■ Task inputs

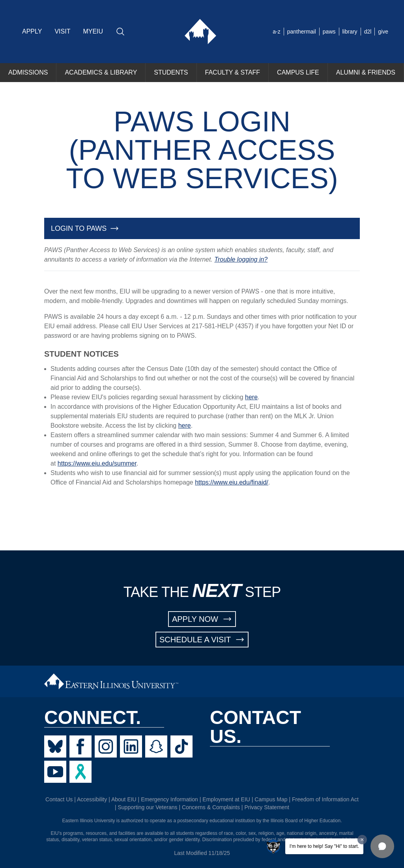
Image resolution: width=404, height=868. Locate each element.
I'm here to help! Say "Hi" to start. (324, 846)
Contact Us (59, 799)
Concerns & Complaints (211, 807)
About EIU (124, 799)
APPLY (32, 31)
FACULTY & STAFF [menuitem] (233, 72)
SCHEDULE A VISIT (202, 640)
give (383, 32)
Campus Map (271, 799)
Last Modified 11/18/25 (202, 853)
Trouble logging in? (241, 259)
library (350, 32)
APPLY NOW (202, 619)
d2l (368, 32)
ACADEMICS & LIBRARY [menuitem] (101, 72)
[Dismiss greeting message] (362, 840)
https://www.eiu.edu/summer (97, 463)
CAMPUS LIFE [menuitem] (298, 72)
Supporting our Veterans (148, 807)
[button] (382, 846)
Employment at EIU (226, 799)
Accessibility (92, 799)
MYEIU (93, 31)
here (251, 397)
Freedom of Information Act (325, 799)
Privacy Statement (267, 807)
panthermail (301, 32)
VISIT (62, 31)
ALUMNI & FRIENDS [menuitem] (366, 72)
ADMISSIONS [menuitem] (28, 72)
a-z (276, 32)
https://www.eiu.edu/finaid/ (232, 482)
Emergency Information (169, 799)
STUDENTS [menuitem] (171, 72)
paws (329, 32)
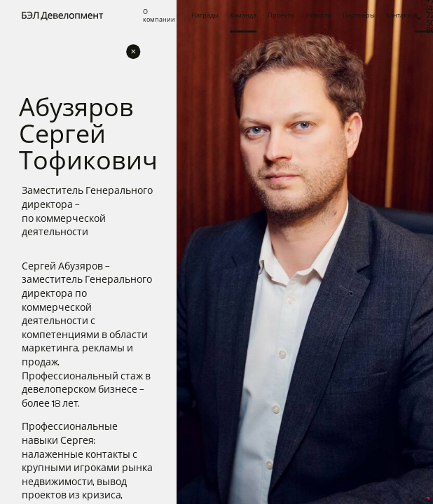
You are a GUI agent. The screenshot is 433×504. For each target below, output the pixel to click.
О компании (159, 15)
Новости (319, 15)
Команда (243, 15)
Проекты (281, 15)
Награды (205, 15)
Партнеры (359, 15)
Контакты (400, 15)
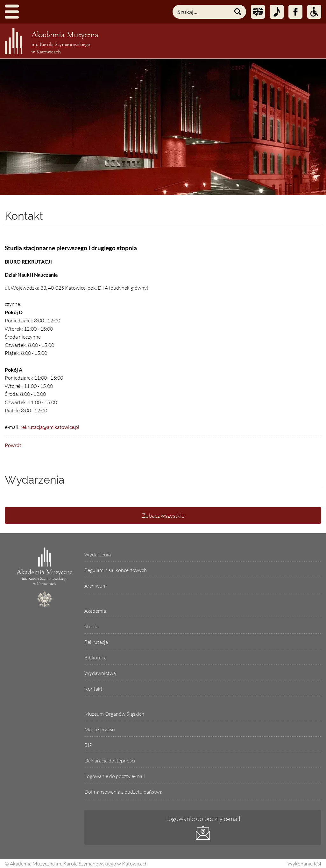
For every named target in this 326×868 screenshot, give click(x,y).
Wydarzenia (98, 554)
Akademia (95, 611)
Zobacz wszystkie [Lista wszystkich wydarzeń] (163, 515)
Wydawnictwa (100, 673)
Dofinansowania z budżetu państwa (123, 792)
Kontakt (24, 216)
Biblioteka (96, 657)
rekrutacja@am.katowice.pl (50, 427)
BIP (88, 745)
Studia (91, 626)
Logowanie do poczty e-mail (114, 776)
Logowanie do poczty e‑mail (203, 818)
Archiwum (96, 586)
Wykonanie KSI (304, 863)
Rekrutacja (96, 642)
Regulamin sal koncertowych (115, 570)
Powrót (13, 445)
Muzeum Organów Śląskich (114, 714)
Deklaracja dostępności (110, 761)
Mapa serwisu (100, 729)
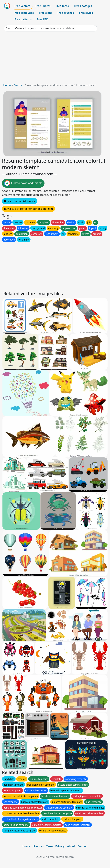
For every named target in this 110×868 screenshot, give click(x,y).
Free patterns (23, 19)
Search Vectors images (20, 28)
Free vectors (22, 6)
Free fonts (62, 6)
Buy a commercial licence (20, 201)
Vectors (19, 85)
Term (49, 846)
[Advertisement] (55, 59)
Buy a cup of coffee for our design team (28, 209)
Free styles (86, 13)
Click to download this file (23, 183)
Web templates (24, 13)
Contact (83, 846)
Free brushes (65, 13)
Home (7, 85)
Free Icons (45, 13)
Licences (38, 846)
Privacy (60, 846)
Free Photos (43, 6)
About (71, 846)
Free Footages (83, 6)
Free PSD (43, 19)
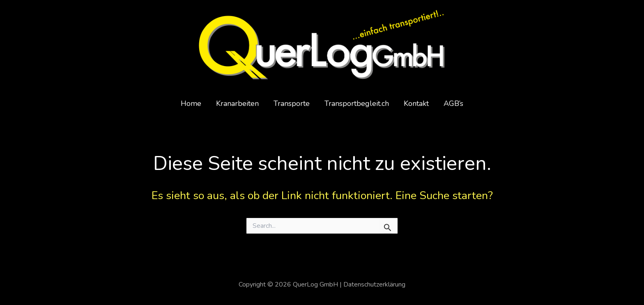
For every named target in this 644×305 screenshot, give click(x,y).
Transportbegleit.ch (356, 103)
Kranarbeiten (237, 103)
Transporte (292, 103)
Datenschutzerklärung (374, 284)
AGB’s (453, 103)
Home (191, 103)
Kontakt (416, 103)
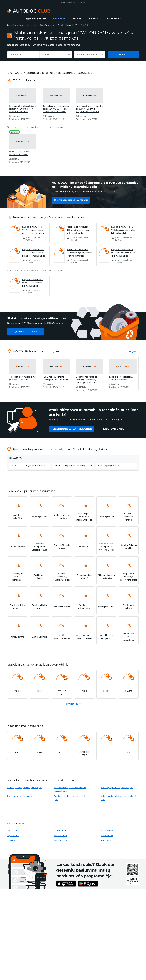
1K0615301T (107, 840)
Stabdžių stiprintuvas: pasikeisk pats (117, 787)
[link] (35, 19)
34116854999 (107, 830)
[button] (93, 19)
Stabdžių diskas (64, 25)
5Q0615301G (60, 830)
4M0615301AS (60, 835)
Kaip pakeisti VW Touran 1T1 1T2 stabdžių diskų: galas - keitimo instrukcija (33, 230)
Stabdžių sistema (47, 25)
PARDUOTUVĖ (68, 3)
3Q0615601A (13, 835)
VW (76, 25)
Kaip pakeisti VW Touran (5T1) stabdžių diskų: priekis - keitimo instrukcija (79, 253)
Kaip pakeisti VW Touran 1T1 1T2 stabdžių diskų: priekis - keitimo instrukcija (34, 253)
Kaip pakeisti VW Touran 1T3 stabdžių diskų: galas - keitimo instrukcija (78, 230)
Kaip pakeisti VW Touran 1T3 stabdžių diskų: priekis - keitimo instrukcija (124, 230)
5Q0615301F (13, 830)
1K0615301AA (60, 840)
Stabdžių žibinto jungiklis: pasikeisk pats (25, 787)
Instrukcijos (31, 25)
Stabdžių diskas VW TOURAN (73, 200)
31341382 (12, 840)
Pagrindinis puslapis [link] (15, 25)
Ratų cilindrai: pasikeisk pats (20, 796)
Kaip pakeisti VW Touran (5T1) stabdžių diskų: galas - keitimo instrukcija (123, 253)
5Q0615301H (107, 835)
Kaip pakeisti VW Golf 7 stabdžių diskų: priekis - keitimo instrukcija (32, 283)
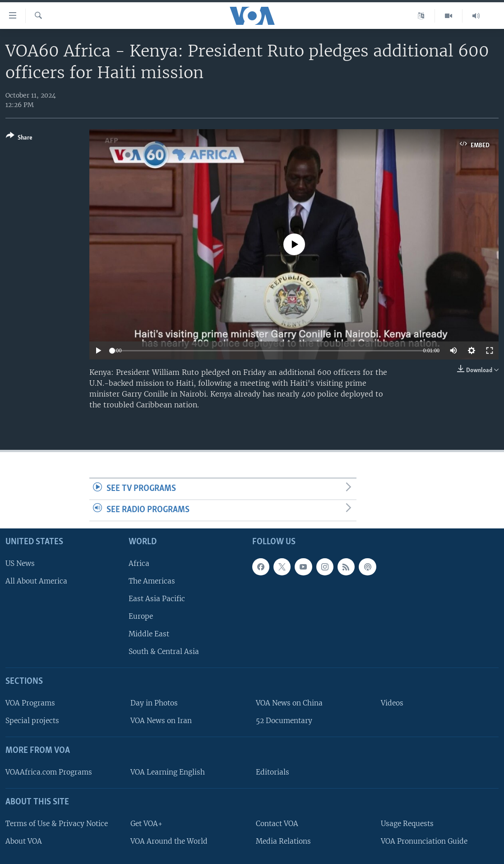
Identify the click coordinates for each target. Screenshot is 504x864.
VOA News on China (289, 703)
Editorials (273, 771)
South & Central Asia (164, 651)
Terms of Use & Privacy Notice (56, 823)
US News (20, 563)
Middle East (149, 634)
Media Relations (283, 841)
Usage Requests (407, 823)
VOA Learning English (167, 771)
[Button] (19, 138)
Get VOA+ (146, 823)
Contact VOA (277, 823)
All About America (36, 580)
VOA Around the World (169, 841)
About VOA (23, 841)
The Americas (152, 580)
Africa (139, 563)
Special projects (32, 720)
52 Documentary (284, 720)
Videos (392, 703)
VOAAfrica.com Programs (49, 771)
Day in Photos (154, 703)
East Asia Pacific (157, 598)
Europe (141, 616)
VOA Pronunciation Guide (424, 841)
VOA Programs (30, 703)
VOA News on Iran (161, 720)
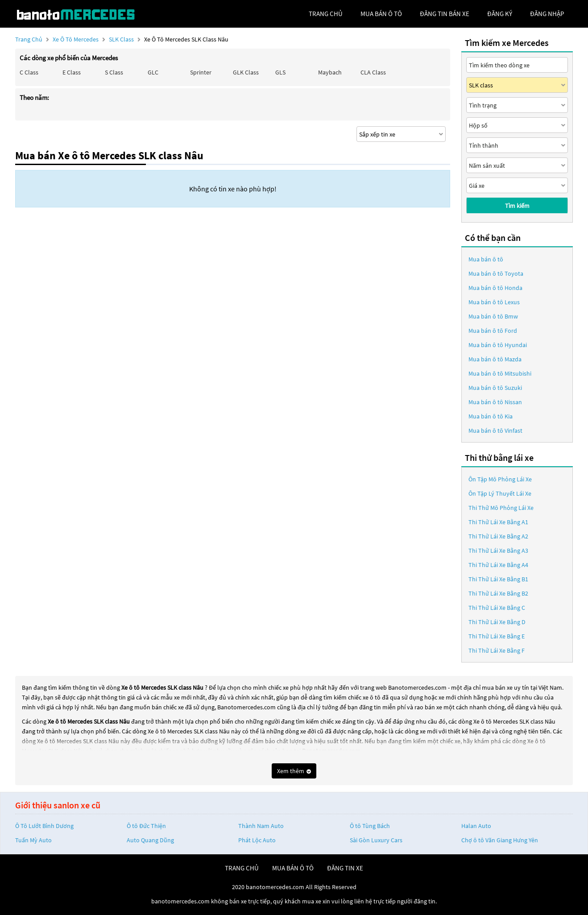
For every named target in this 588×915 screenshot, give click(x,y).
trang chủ (326, 13)
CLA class (373, 72)
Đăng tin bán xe (444, 13)
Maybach (330, 72)
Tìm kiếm (517, 206)
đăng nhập (547, 13)
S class (114, 72)
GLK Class (246, 72)
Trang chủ (29, 39)
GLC (153, 72)
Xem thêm (294, 771)
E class (71, 72)
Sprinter (201, 72)
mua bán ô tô (381, 13)
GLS (280, 72)
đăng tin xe (345, 868)
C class (29, 72)
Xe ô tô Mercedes (75, 39)
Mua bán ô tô (486, 259)
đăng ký (500, 13)
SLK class (122, 39)
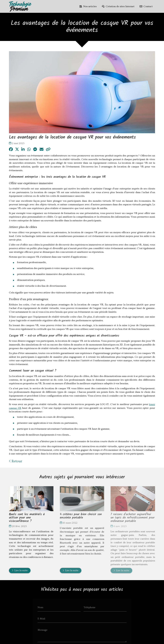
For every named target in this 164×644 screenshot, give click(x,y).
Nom (40, 607)
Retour (16, 461)
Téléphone (89, 607)
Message (42, 630)
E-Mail (41, 618)
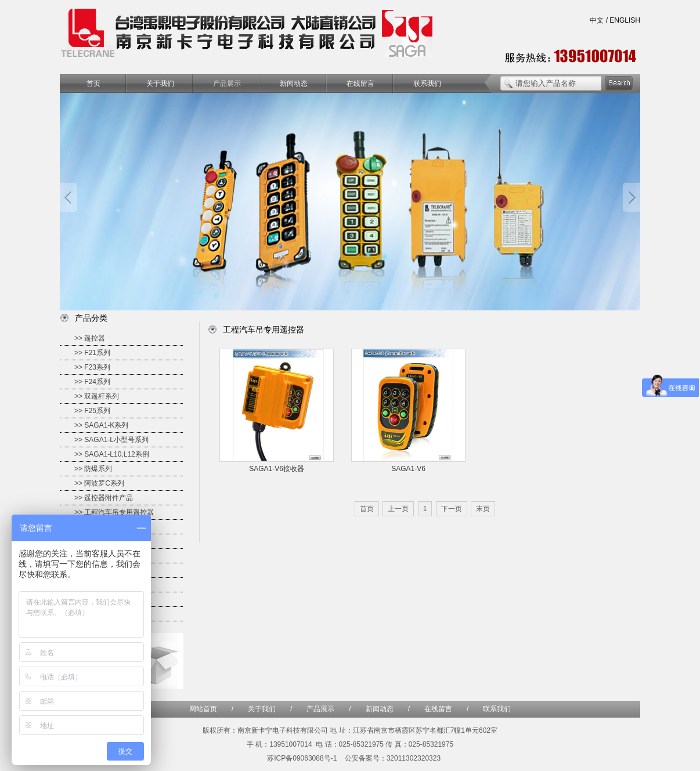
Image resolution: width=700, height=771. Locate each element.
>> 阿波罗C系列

■ Short task
Reproduce every line of the data above word for word, leaving the pictures out of your copy.

■ Task answer
Image resolution: width=404, height=868. Locate each element.
I'm here to help! Say "Hi" to start. (324, 846)
Contact Us (59, 799)
Concerns & Complaints (211, 807)
About EIU (124, 799)
APPLY (32, 31)
FACULTY & STAFF [menuitem] (233, 72)
SCHEDULE A VISIT (202, 640)
give (383, 32)
Campus Map (271, 799)
Last Modified 11/18/25 (202, 853)
Trouble logging in? (241, 259)
library (350, 32)
APPLY NOW (202, 619)
d2l (368, 32)
ACADEMICS & LIBRARY [menuitem] (101, 72)
[Dismiss greeting message] (362, 840)
https://www.eiu.edu/summer (97, 463)
CAMPUS LIFE [menuitem] (298, 72)
Supporting our Veterans (148, 807)
[button] (382, 846)
Employment at EIU (226, 799)
Accessibility (92, 799)
MYEIU (93, 31)
here (251, 397)
Freedom of Information Act (325, 799)
Privacy Statement (267, 807)
panthermail (301, 32)
VISIT (62, 31)
ALUMNI & FRIENDS [menuitem] (366, 72)
ADMISSIONS [menuitem] (28, 72)
a-z (276, 32)
https://www.eiu.edu/finaid/ (232, 482)
Emergency Information (169, 799)
STUDENTS [menuitem] (171, 72)
paws (329, 32)
You are a GUI agent. The screenshot is 433×504. For each target below, output the pixel to click.
О компании (159, 15)
Новости (319, 15)
Команда (243, 15)
Проекты (281, 15)
Награды (205, 15)
Партнеры (359, 15)
Контакты (400, 15)
For every named target in this 326×868 screenshot, give click(x,y).
Wydarzenia (98, 554)
Akademia (95, 611)
Zobacz wszystkie [Lista wszystkich wydarzeń] (163, 515)
Wydawnictwa (100, 673)
Dofinansowania z budżetu państwa (123, 792)
Kontakt (24, 216)
Biblioteka (96, 657)
rekrutacja@am.katowice.pl (50, 427)
BIP (88, 745)
Studia (91, 626)
Logowanie do poczty e-mail (114, 776)
Logowanie do poczty e‑mail (203, 818)
Archiwum (96, 586)
Wykonanie KSI (304, 863)
Rekrutacja (96, 642)
Regulamin sal koncertowych (115, 570)
Powrót (13, 445)
Muzeum Organów Śląskich (114, 714)
Deklaracja dostępności (110, 761)
Mapa serwisu (100, 729)
For every named target in this 110×868 screenshot, give click(x,y).
Free patterns (23, 19)
Search Vectors images (20, 28)
Free vectors (22, 6)
Free fonts (62, 6)
Buy a commercial licence (20, 201)
Vectors (19, 85)
Term (49, 846)
[Advertisement] (55, 59)
Buy a cup of coffee for our design team (28, 209)
Free styles (86, 13)
Click to download this file (23, 183)
Web templates (24, 13)
Contact (83, 846)
Free brushes (65, 13)
Home (7, 85)
Free Icons (45, 13)
Licences (38, 846)
Privacy (60, 846)
Free Photos (43, 6)
About (71, 846)
Free Footages (83, 6)
Free PSD (43, 19)
For every named target in this 644×305 screenshot, give click(x,y).
Transportbegleit.ch (356, 103)
Kranarbeiten (237, 103)
Transporte (292, 103)
Datenschutzerklärung (374, 284)
AGB’s (453, 103)
Home (191, 103)
Kontakt (416, 103)
1K0615301T (107, 840)
Stabdžių stiprintuvas: pasikeisk pats (117, 787)
[link] (35, 19)
34116854999 (107, 830)
[button] (93, 19)
Stabdžių diskas (64, 25)
5Q0615301G (60, 830)
4M0615301AS (60, 835)
Kaip pakeisti VW Touran 1T1 1T2 stabdžių diskų: galas - keitimo instrukcija (33, 230)
Stabdžių sistema (47, 25)
PARDUOTUVĖ (68, 3)
3Q0615601A (13, 835)
VW (76, 25)
Kaip pakeisti VW Touran (5T1) stabdžių diskų: priekis - keitimo instrukcija (79, 253)
Kaip pakeisti VW Touran 1T1 1T2 stabdžių diskų: priekis - keitimo instrukcija (34, 253)
Kaip pakeisti VW Touran 1T3 stabdžių diskų: galas - keitimo instrukcija (78, 230)
Kaip pakeisti VW Touran 1T3 stabdžių diskų: priekis - keitimo instrukcija (124, 230)
5Q0615301F (13, 830)
1K0615301AA (60, 840)
Stabdžių žibinto jungiklis: pasikeisk pats (25, 787)
Instrukcijos (31, 25)
Stabdžių diskas VW TOURAN (73, 200)
31341382 (12, 840)
Pagrindinis puslapis [link] (15, 25)
Ratų cilindrai: pasikeisk pats (20, 796)
Kaip pakeisti VW Touran (5T1) stabdžių diskų: galas - keitimo instrukcija (123, 253)
5Q0615301H (107, 835)
Kaip pakeisti VW Golf 7 stabdžių diskų: priekis - keitimo instrukcija (32, 283)
Identify the click coordinates for each target. Screenshot is 504x864.
VOA News on China (289, 703)
Editorials (273, 771)
South & Central Asia (164, 651)
Terms of Use & Privacy Notice (56, 823)
US News (20, 563)
Middle East (149, 634)
Media Relations (283, 841)
Usage Requests (407, 823)
VOA Learning English (167, 771)
[Button] (19, 138)
Get VOA+ (146, 823)
Contact VOA (277, 823)
All About America (36, 580)
VOA Around the World (169, 841)
About VOA (23, 841)
The Americas (152, 580)
Africa (139, 563)
Special projects (32, 720)
52 Documentary (284, 720)
Videos (392, 703)
VOAAfrica.com Programs (49, 771)
Day in Photos (154, 703)
East Asia Pacific (157, 598)
Europe (141, 616)
VOA Pronunciation Guide (424, 841)
VOA Programs (30, 703)
VOA News on Iran (161, 720)
For every named target in this 588×915 screenshot, give click(x,y).
trang chủ (326, 13)
CLA class (373, 72)
Đăng tin bán xe (444, 13)
Maybach (330, 72)
Tìm kiếm (517, 206)
đăng nhập (547, 13)
S class (114, 72)
GLK Class (246, 72)
Trang chủ (29, 39)
GLC (153, 72)
Xem thêm (294, 771)
E class (71, 72)
Sprinter (201, 72)
mua bán ô tô (381, 13)
GLS (280, 72)
đăng tin xe (345, 868)
C class (29, 72)
Xe ô tô Mercedes (75, 39)
Mua bán ô tô (486, 259)
đăng ký (500, 13)
SLK class (122, 39)
For every named target in this 164×644 screenshot, give click(x,y).
Nom (40, 607)
Retour (16, 461)
Téléphone (89, 607)
Message (42, 630)
E-Mail (41, 618)
Image resolution: width=700, height=771. Locate each element.
>> 阿波罗C系列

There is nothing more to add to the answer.